* start Excerpt *

In addition to the Director and Ministry-enforced public remedies of administrative orders [Ch.8: "CPA Administrative Enforcement"] and regulatory prosecutions [Ch.9: "CPA Prosecutions"], the Consumer Protection Act (CPA) relies heavily on individual consumers to privately enforce its provisions.

This 'Overview' section summarizes the CPA civil remedies regime, which is more fully explained in this full chapter.

(b) Consumer Rights

The CPA first creates a wide range of supplier duties (and consumer rights) - both generally across the all economic sectors that it applies to, and some sector-specific. These duties and rights include such things as extensive pre-contract disclosure of contractual terms, restrictions on 'false, misleading or deceptive' representations' (advertising), making estimates binding to within 10%, and even simple 'cooling-off' rights to cancel the consumer agreement without cause.

(c) Rescission

On supplier default of most of these CPA rights the CPA grants the consumer the right to cancel the consumer agreement at the consumer's election, carried out by the delivery of a Notice of Cancellation to the supplier.

The form of cancellation (properly: 'rescission') used in the CPA does not just end the consumer's duties under the consumer agreement from the date of cancellation and then forward into the future. Rather the cancellation or rescission is 'ab initio' ('from the beginning' of the consumer agreement).

(d) Restitution

This form of 'ab initio' cancellation necessitates that both parties, consumer and supplier alike, engage in post-cancellation restitution to each other respecting all that has passed between them since the consumer agreement commenced. Typically this involves the return of goods by the consumer and the return of monies paid by the supplier. In the case of past services performed or perishable goods typically a value compensation provision is imposed on the consumer.

From the point that the Notice of Cancellation is delivered both parties are under specific timelines to complete their respective restitution duties.

* end Excerpt *

**What you are asked to do:**
Continue the overview of civil remedies under the Consumer Protection Act from the point where it stops.

* start Dataset content *

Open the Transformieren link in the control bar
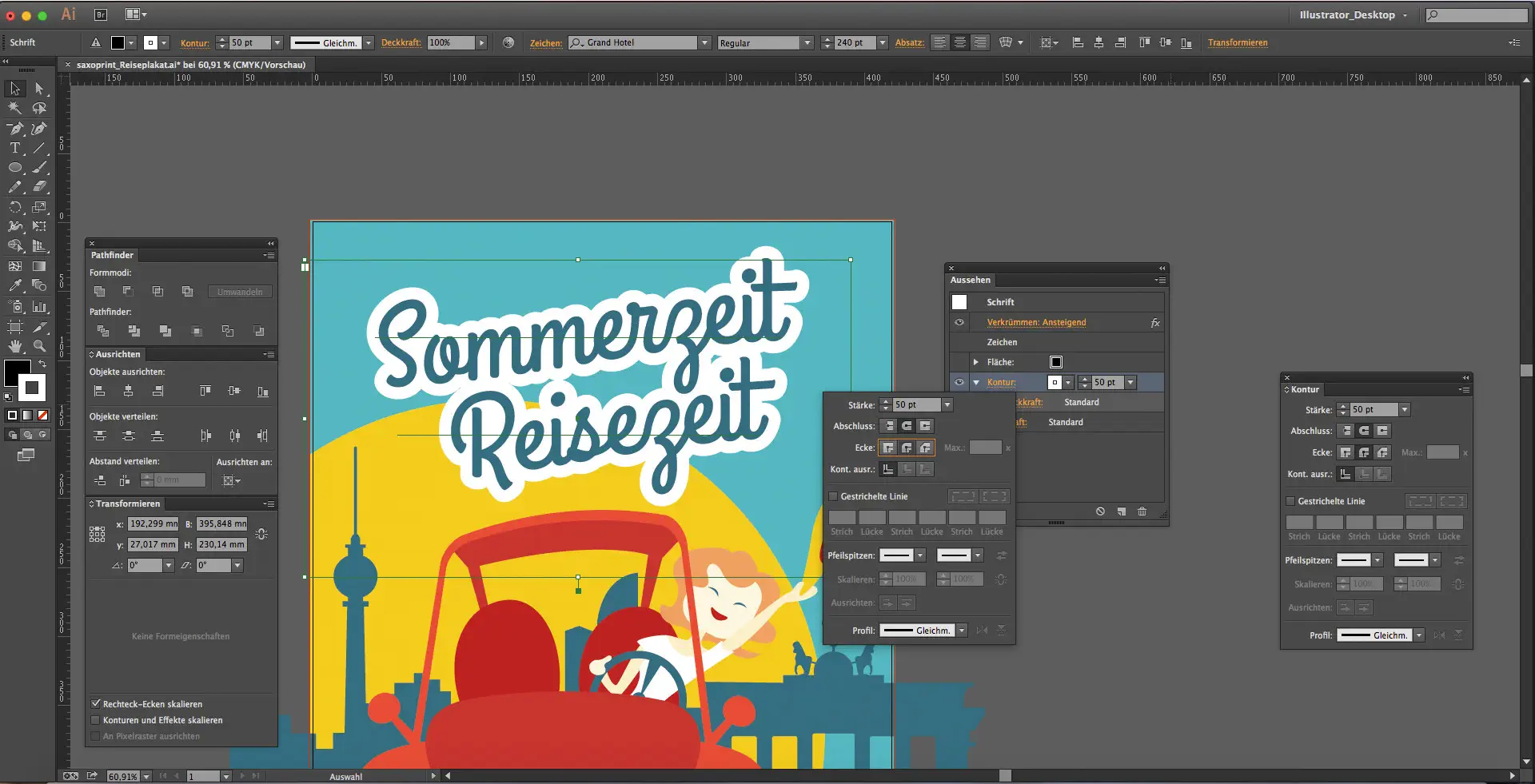Viewport: 1535px width, 784px height. (x=1237, y=43)
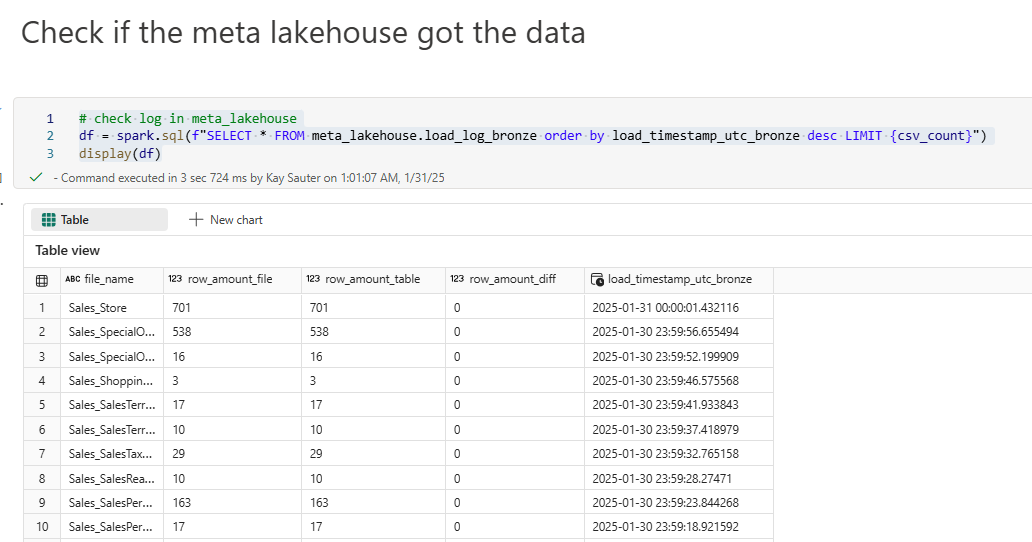Click the datetime icon beside load_timestamp_utc_bronze
This screenshot has height=542, width=1032.
(x=597, y=280)
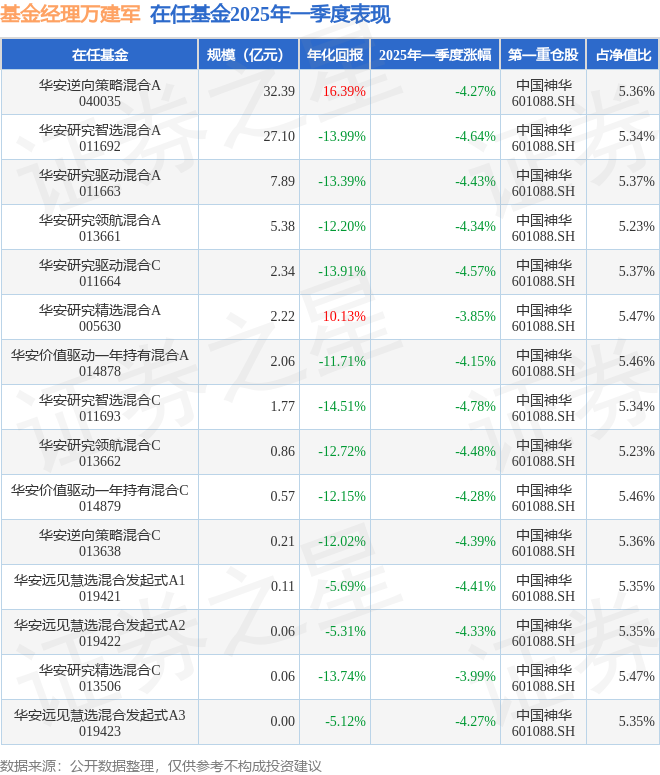Image resolution: width=660 pixels, height=775 pixels.
Task: Click the 数据来源 footnote text
Action: [161, 766]
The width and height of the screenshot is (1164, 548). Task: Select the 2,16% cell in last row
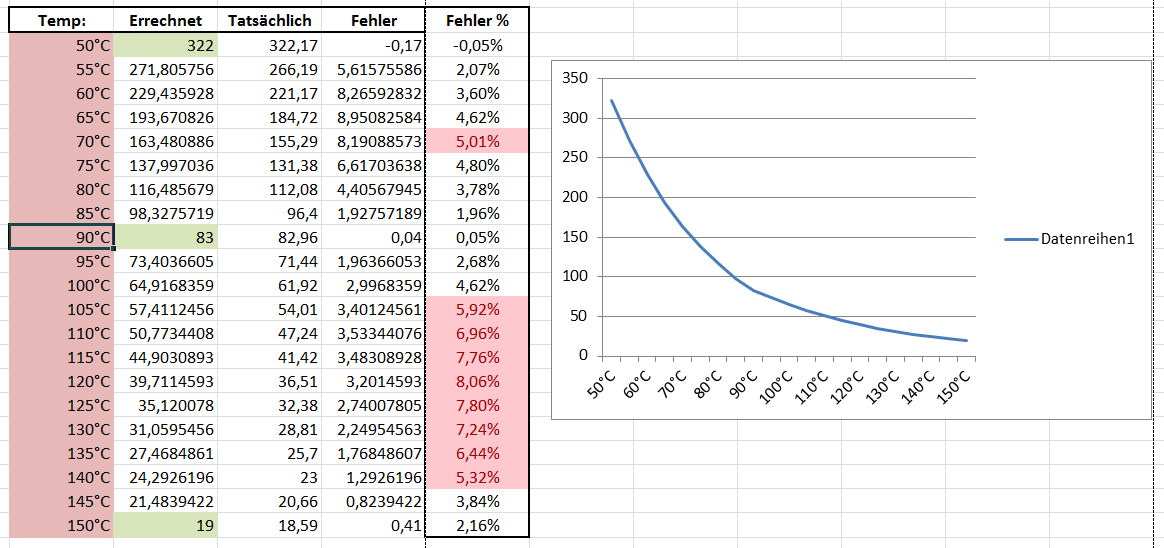[477, 525]
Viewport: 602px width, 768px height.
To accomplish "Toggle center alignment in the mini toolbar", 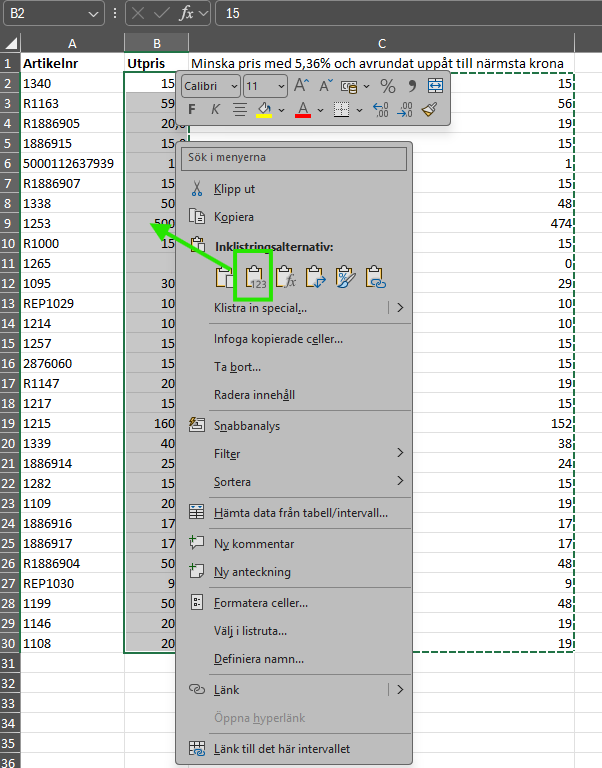I will (x=240, y=110).
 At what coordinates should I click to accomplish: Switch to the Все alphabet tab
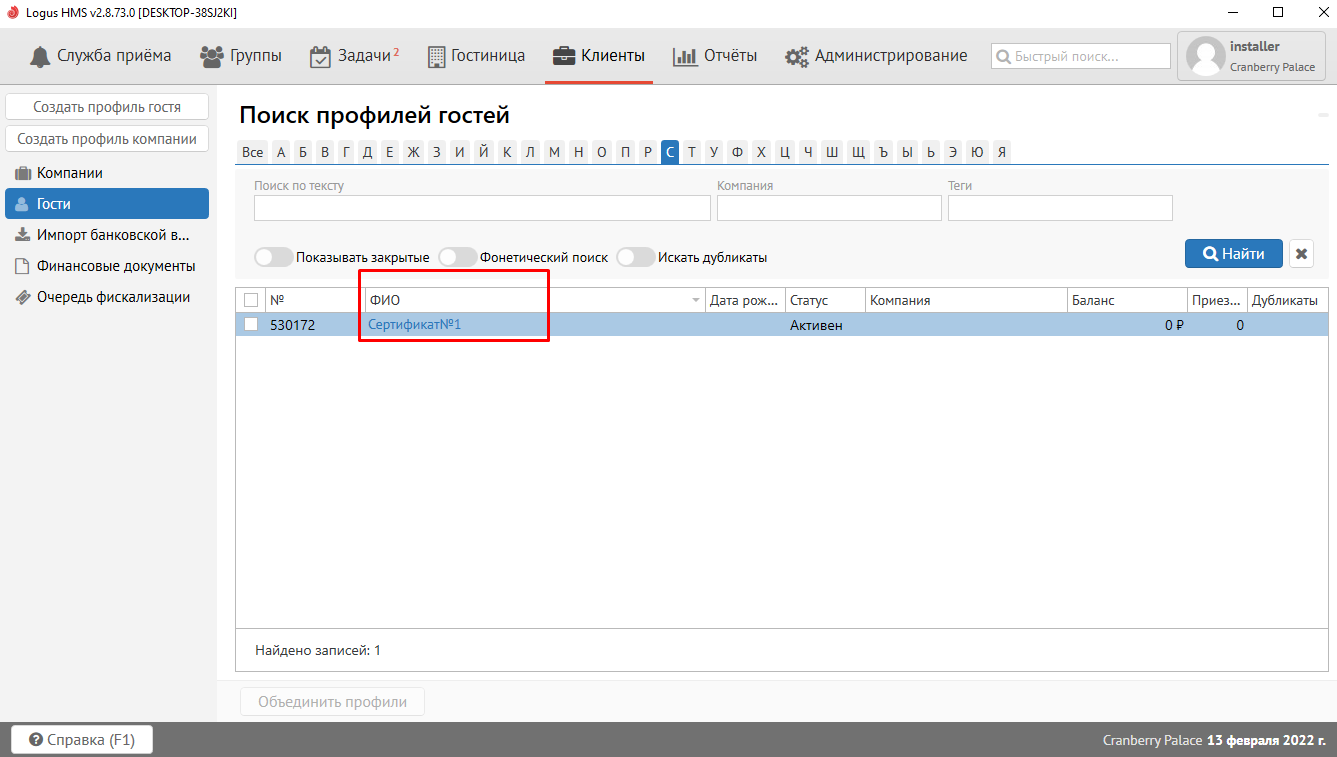pos(252,152)
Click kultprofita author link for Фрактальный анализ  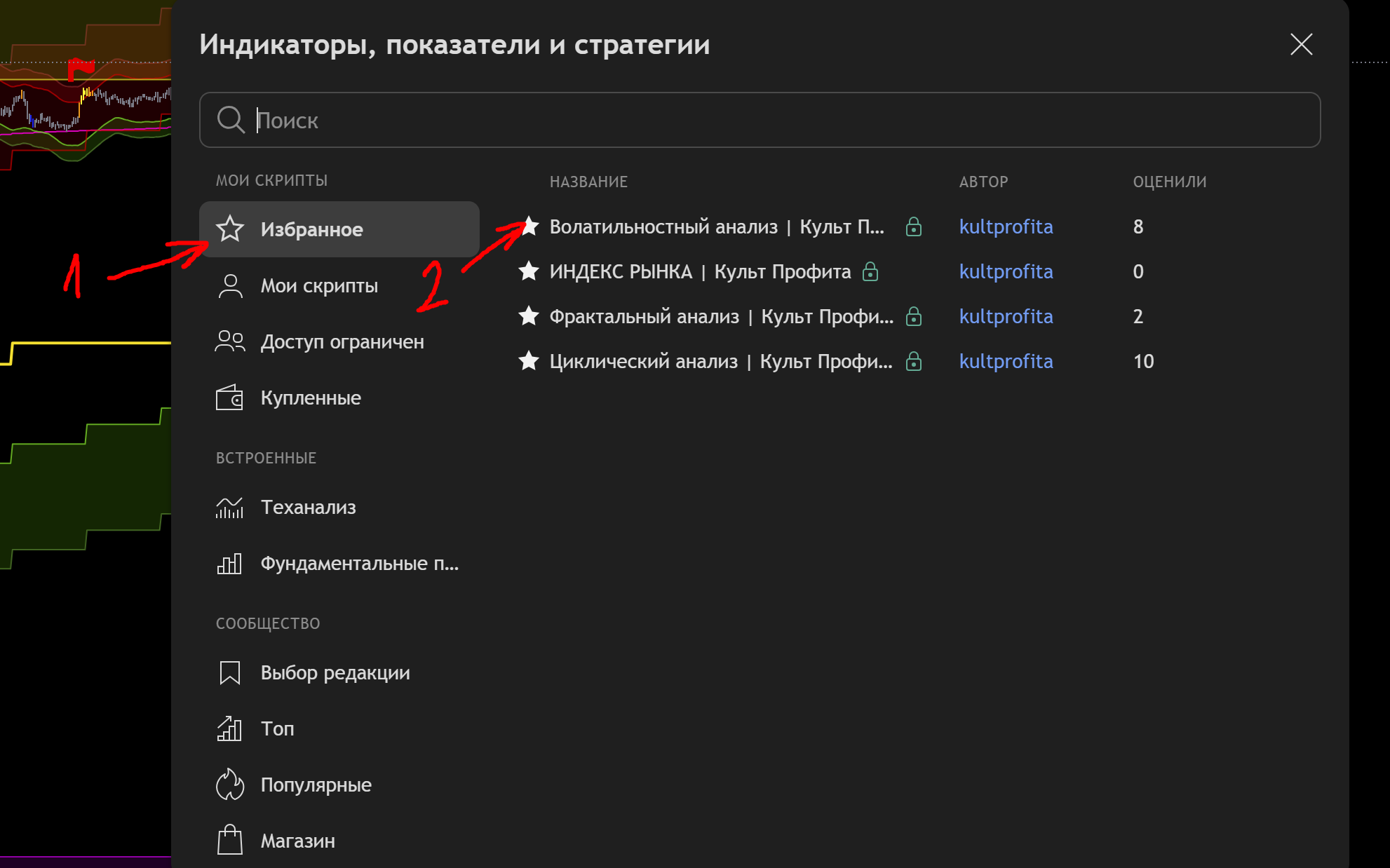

* end Dataset content *

**Response:**
(e) Right of Civil Action When Default in Restitution

Failure of a party to fulfil their restitution duties in the time required automatically triggers a right of civil action in the aggrieved parties (the original Notice of Cancellation doubling as a de facto 'demand' notice). Practically most such claims will be suited to the Small Claims Court with its $35,000 monetary jurisdiction [at August 2022], and parallel jurisdiction over the return of chattel property to the same dollar value.

(f) No Contracting Out

Facilitating the operation and effectiveness of this regime are provisions overriding 'fine print' clauses which purport to contract out of or waive CPA rights, or try to impose onerous venue (eg. California) or remedial forum (eg. arbitration) clauses. The CPA tries to ensure that the right of consumers to access an Ontario court respecting their CPA rights is guaranteed.

(g) Special Credit Card Remedies

Further, where consumer payments now subject to restitution were originally paid by credit card, the consumer has a 'back up' right to demand - and then proceed in court - against the credit card issuer themselves should the supplier remain in default of their restitution duties.

(h) Common Law Right of Action Preserved

The CPA rights of action do not prohibit use of common law remedies in tort, contract and restitution and claims may (and when called for, should) be advanced both under the CPA and common law causes of action.

(i) Parallel but Separate 'Unfair Practices' Regime

The general CPA rights of action set out in this chapter are complemented by a similar (and largely self-contained) CPA regime for "unfair practices" (typically, false, misleading, deceptive or unconscionable representations) [see Ch.6]. The 'unfair practice' rules also create a civil cause of action - but have their own unique rescission, notice, causes of action and damages provisions.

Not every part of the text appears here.